(Dataset records)
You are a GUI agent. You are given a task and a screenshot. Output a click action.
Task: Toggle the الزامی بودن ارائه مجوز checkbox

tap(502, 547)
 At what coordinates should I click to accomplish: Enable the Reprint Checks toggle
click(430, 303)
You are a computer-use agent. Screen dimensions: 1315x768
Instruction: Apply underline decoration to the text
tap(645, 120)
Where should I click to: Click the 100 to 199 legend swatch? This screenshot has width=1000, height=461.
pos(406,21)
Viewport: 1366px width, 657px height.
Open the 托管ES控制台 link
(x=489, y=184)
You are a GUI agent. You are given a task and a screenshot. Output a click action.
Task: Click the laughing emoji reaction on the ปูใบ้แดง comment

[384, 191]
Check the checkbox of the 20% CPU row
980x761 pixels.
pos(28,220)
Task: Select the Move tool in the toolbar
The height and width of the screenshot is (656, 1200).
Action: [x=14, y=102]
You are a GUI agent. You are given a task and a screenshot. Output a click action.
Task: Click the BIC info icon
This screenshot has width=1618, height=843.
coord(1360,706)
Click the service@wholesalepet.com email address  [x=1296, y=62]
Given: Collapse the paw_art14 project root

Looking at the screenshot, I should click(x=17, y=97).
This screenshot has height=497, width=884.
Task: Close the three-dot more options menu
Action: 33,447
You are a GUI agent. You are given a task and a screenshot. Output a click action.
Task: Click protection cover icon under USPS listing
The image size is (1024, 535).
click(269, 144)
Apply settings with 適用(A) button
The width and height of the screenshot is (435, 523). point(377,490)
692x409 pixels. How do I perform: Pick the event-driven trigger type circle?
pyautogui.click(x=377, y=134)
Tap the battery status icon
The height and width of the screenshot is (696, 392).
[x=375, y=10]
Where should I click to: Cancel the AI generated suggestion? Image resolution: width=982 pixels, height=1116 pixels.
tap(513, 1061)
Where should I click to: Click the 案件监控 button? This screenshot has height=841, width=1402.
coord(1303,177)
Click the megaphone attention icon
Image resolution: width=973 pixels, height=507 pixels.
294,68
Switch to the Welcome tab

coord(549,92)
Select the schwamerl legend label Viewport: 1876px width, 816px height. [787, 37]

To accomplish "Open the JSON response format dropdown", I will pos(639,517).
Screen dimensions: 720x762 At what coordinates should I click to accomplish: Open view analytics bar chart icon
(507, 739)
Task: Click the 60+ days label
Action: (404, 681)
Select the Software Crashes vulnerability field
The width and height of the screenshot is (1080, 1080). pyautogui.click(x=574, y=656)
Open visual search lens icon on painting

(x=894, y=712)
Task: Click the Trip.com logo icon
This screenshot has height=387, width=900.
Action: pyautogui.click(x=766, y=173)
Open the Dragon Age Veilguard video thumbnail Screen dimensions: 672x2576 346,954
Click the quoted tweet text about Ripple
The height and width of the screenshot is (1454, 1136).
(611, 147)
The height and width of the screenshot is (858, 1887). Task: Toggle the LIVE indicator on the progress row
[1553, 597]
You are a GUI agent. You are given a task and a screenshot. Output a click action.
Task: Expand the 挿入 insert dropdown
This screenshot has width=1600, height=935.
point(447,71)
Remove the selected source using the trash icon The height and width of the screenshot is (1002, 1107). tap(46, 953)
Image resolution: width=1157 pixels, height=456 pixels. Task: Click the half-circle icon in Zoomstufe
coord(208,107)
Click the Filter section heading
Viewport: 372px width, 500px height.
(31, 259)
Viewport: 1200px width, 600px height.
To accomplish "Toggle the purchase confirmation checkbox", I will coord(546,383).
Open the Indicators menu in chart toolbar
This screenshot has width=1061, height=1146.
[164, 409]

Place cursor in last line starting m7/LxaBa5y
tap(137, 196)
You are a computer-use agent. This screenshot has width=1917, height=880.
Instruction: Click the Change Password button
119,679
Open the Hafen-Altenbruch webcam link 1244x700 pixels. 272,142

(What you should do)
Copy nothing beyond the line containing "Viewport: 1366px width, 657px height.". Transcribe exactly from the first line of the entries down to that line, inclusive.

(Completed task)
You are a GUI agent. You are given a task and a screenshot. Output a click action.
Task: Toggle the الزامی بودن ارائه مجوز checkbox

tap(502, 547)
 At what coordinates should I click to accomplish: Enable the Reprint Checks toggle
click(430, 303)
You are a computer-use agent. Screen dimensions: 1315x768
Instruction: Apply underline decoration to the text
tap(645, 120)
Where should I click to: Click the 100 to 199 legend swatch? This screenshot has width=1000, height=461.
pos(406,21)
Viewport: 1366px width, 657px height.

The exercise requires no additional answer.